| TEXTE CITÉ |
◇ ◇ ◇

Ce que l'on voit, c'est le système économique à l'oeuvre. Si la marge est très faible, pour survivre, il faut avoir beaucoup d'acres pour gagner les 30 000 à 40 000 $ dont on a besoin pour joindre les deux bouts. Il faut des fermes immenses pour se permettre d'acheter l'équipement moderne. Pour utiliser les nouveaux semoirs pneumatiques, il faut un tracteur à quatre roues motrices. Tout cela coûte cher. Je ne sais pas trop quelle est la solution. On entend toutefois des agriculteurs dire: je ne peux pas survivre avec une entreprise de cette taille. J'envoie ma femme travailler à l'extérieur. Que devrais-je faire? Devrais-je me trouver un emploi? Si je le fais, alors je devrai me débarrasser d'une partie de ma terre et me contenter d'une toute petite entreprise agricole. Ou bien devrais-je aller voir mon banquier pour essayer de le convaincre de me permettre de voir encore plus grand? Dans ce cas, il me faudrait m'emparer de la terre de quelqu'un d'autre. Le remembrement est accéléré.
Le président: Cette tendance s'accélère à un tel point que, j'en suis convaincu, la situation dans les Prairies en sera changée pour toujours. Beaucoup d'agriculteurs qui louent leur terre sont âgés et veulent prendre leur retraite. C'est leur façon de le faire. Cependant, à cause de la sécheresse et des prix, ils ne peuvent pas vendre leur terre à un prix raisonnable et ils se contentent donc de la louer. Certains l'ont louée dans notre région pour le montant des impôts. D'autres exigent 10 p. 100 du rendement. C'est bien fini l'époque où l'on obtenait 4 000 $ par quart, du moins dans notre région.

◇ ◇ ◇

| DONNÉES FOURNIES |
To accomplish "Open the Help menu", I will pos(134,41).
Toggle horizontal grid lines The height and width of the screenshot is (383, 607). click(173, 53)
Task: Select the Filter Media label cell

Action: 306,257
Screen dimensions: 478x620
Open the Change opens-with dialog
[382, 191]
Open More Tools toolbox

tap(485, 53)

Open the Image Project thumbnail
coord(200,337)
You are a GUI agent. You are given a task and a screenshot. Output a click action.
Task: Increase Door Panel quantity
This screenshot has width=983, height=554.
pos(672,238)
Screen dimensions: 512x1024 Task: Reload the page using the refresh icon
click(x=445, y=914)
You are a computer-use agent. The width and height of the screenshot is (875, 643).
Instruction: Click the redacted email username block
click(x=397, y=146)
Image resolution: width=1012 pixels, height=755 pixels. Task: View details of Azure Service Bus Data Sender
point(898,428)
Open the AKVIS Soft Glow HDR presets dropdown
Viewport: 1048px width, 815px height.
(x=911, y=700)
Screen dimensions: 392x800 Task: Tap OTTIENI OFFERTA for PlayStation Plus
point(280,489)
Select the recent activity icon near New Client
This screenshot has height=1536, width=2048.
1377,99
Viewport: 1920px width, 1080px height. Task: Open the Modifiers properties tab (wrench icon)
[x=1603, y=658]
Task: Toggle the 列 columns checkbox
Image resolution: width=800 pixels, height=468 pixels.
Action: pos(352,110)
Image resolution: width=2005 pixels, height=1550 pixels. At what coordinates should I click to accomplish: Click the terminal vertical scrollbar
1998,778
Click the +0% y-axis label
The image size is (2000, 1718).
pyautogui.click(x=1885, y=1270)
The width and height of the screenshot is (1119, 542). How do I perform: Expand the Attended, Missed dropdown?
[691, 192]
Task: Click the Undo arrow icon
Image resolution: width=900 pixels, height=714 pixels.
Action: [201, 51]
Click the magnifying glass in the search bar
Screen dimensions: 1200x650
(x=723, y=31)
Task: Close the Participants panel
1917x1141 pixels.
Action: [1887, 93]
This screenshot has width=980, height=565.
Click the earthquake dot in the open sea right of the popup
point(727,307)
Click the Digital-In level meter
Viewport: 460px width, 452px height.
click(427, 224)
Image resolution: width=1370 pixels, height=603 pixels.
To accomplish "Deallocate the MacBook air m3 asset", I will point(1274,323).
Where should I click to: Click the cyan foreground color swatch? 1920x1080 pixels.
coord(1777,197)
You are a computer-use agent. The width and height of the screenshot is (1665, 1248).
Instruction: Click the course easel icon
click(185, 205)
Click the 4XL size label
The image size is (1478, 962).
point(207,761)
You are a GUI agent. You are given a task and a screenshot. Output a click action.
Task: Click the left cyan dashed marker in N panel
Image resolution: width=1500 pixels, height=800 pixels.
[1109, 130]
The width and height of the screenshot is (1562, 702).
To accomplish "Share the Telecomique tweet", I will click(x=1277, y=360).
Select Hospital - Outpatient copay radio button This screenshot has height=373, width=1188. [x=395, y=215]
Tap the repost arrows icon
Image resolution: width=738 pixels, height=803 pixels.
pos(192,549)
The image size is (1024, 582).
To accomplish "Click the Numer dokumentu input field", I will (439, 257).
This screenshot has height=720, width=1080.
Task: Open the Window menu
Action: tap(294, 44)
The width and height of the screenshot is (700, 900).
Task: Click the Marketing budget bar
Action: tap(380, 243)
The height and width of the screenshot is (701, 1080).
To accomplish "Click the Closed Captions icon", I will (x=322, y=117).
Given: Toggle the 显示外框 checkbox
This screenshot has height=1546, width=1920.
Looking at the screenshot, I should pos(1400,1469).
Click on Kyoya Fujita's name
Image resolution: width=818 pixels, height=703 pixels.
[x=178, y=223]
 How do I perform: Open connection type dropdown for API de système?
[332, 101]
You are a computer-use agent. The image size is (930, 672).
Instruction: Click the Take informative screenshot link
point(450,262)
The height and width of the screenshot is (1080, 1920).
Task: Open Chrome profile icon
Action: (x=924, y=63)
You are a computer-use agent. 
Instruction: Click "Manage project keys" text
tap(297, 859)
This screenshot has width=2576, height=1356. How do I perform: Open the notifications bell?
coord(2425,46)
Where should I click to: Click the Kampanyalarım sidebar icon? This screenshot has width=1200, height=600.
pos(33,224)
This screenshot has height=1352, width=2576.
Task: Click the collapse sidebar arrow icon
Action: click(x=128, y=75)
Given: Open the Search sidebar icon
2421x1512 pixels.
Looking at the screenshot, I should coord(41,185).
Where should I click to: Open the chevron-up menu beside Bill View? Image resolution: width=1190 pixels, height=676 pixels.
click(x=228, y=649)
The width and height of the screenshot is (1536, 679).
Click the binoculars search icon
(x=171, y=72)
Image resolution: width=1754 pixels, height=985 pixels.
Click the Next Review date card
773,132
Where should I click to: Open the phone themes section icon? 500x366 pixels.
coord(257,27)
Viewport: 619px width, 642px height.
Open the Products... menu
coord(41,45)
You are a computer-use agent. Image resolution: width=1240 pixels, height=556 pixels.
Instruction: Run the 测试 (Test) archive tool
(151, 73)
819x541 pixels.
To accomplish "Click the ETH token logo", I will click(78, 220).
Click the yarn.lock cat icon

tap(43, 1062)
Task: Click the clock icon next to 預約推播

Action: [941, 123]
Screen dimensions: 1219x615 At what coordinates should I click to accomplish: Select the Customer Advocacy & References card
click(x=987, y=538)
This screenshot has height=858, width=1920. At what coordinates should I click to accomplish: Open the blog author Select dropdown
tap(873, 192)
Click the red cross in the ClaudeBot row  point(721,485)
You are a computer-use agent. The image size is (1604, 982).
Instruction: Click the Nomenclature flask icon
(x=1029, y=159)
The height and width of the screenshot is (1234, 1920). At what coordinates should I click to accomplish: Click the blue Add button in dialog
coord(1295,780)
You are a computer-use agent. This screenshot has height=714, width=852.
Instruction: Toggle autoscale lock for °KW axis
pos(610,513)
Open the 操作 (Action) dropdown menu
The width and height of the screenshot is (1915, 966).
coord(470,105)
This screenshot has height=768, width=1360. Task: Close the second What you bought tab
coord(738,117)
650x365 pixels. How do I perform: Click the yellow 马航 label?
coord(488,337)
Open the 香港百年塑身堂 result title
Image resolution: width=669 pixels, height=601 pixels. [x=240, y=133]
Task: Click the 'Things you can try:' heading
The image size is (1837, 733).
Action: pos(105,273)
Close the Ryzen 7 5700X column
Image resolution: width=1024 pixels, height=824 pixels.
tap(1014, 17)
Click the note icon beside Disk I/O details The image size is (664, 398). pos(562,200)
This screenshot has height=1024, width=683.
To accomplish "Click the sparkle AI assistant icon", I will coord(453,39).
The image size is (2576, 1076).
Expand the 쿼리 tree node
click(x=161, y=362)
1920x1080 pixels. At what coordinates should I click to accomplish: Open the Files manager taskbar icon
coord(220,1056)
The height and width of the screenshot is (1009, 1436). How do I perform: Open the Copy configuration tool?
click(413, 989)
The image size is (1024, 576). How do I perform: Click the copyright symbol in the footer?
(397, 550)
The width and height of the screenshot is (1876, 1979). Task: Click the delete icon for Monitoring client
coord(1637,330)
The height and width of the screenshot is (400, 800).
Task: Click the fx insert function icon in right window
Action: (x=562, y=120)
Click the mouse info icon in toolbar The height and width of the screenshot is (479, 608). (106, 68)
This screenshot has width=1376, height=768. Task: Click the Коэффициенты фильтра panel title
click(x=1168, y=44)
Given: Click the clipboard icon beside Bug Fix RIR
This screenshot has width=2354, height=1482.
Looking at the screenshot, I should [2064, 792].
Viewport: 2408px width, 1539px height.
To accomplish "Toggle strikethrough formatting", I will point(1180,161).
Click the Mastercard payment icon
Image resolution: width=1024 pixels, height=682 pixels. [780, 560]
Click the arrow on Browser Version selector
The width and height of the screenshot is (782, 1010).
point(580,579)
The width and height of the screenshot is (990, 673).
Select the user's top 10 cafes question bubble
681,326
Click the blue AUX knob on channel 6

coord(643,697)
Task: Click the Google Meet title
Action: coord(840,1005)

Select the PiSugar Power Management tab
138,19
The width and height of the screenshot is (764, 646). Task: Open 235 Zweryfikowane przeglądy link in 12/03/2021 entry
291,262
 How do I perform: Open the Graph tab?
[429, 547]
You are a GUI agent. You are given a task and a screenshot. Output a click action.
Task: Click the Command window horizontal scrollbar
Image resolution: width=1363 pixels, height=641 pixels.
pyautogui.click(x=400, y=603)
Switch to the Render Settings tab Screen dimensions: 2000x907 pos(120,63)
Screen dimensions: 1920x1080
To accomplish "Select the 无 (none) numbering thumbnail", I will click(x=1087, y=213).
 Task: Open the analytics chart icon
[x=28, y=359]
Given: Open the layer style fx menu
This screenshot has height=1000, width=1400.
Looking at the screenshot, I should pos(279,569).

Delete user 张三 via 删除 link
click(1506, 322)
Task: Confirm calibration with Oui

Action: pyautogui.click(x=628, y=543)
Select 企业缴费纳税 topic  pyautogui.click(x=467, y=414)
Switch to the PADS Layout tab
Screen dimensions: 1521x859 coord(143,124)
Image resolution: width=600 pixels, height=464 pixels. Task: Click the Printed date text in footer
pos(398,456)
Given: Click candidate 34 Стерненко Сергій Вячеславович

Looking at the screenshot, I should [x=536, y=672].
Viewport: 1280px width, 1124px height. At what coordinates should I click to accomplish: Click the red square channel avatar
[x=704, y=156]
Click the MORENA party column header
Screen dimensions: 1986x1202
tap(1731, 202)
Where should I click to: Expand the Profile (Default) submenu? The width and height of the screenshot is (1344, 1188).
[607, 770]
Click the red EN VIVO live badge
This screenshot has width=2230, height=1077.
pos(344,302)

◇ ◇ ◇

| EXERCICES |
- 1) Répondez à ces questions sur le texte cité :
(a) Combien d'argent faut-il gagner pour joindre les deux bouts ?
(b) Quel engin faut-il pour utiliser les nouveaux semoirs pneumatiques ?
(c) Quelle part du rendement certains propriétaires exigent-ils pour louer leur terre ?
- 2) Recopiez, dans le texte cité, le passage qui s'ouvre sur les mots « Le président: Cette » et se clôt sur « dans notre région. ».
La liste n'est d'aucune utilité pour répondre.

| CORRIGÉ |
- 1)
(a) De 30 000 à 40 000 $.
(b) Un tracteur à quatre roues motrices.
(c) 10 p. 100.

- 2)
Le président: Cette tendance s'accélère à un tel point que, j'en suis convaincu, la situation dans les Prairies en sera changée pour toujours. Beaucoup d'agriculteurs qui louent leur terre sont âgés et veulent prendre leur retraite. C'est leur façon de le faire. Cependant, à cause de la sécheresse et des prix, ils ne peuvent pas vendre leur terre à un prix raisonnable et ils se contentent donc de la louer. Certains l'ont louée dans notre région pour le montant des impôts. D'autres exigent 10 p. 100 du rendement. C'est bien fini l'époque où l'on obtenait 4 000 $ par quart, du moins dans notre région.